In Leadership, We Are Still Doing Phrasing

If the eyes are the windows to the soul, then words are the doorway to the mind. Words carry weight. They can inspire greatness or squash hope. Your words can build someone up or tear them down.

But with so many words to choose from, how can one know which ones to use?

  • Avoid contractions — Words like “can’t,” “wouldn’t,” and “shouldn’t” are all rooted in the word, “not.” That’s a negative word. Words like these can give the impression that failure is expected.
  • Don’t be wishy-washy — A sentence like, “Maybe we can do that,” leaves the listener hanging. “Maybe” and “If” give no definite direction. Instead, present an attainable touchstone, such as, “When healthcare department such as Nursing finishes their research, we can look at getting that accomplished.”
  • Definitely avoid “Probably” — “Probably” is a teeter-totter word; it could go either way. That leaves the listener wondering which side things are going to land on. You either know the answer or you don’t. If you don’t know, admit it. It’s always best to tell the truth.
  • Exercise empathy — Put yourself in the listener’s position. How would you like to hear things? What kind of information do you need?
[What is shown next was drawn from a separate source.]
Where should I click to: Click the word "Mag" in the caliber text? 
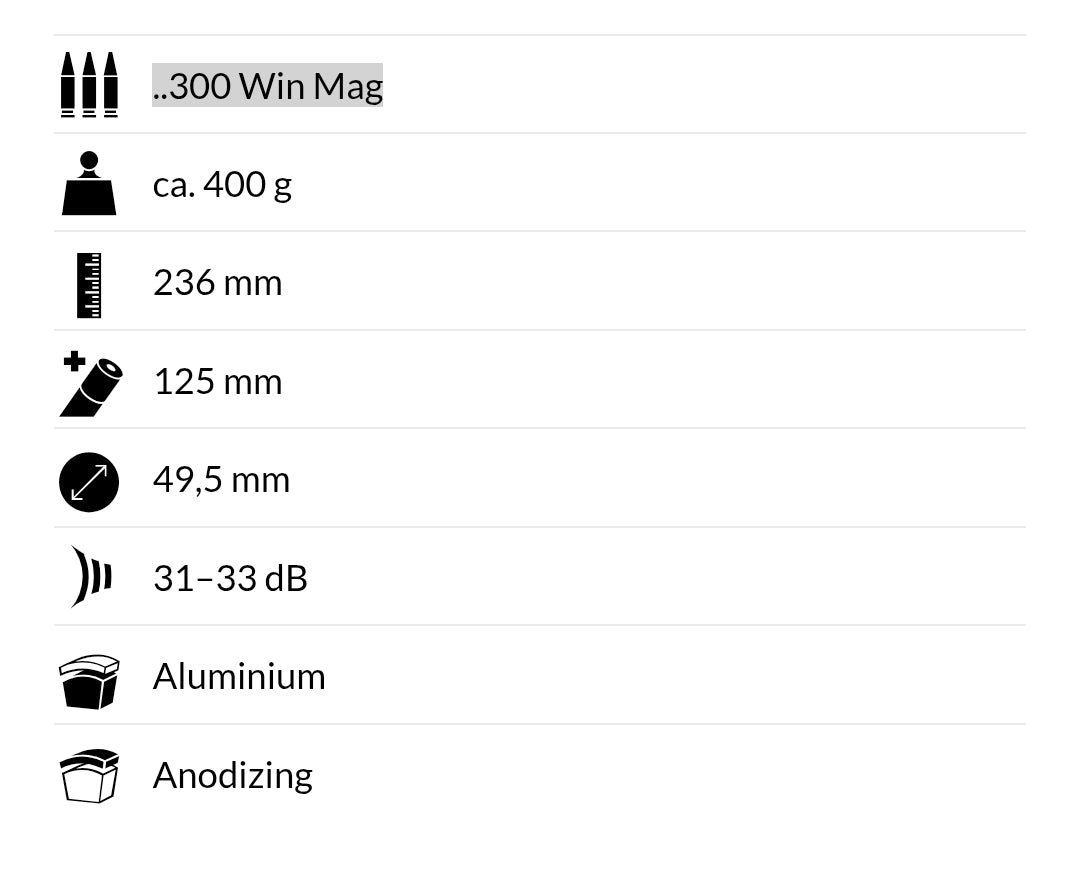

What kind of impression are you leaving on the listener?
  • Language is medicinal — The words you choose can either aggravate or solve a situation. Be gentle without obscuring the truth.
  • Use your inside voice — Even when someone is trying to push your buttons, don’t overreact. Remain calm. Remember your manners. You will prevent yourself from saying something you could regret later.

People may forget what you say, but they will always remember the way you say it. Don’t be afraid to elicit feedback about your communication style. The way you speak affects how you are seen by others, so choose your words and your delivery with care.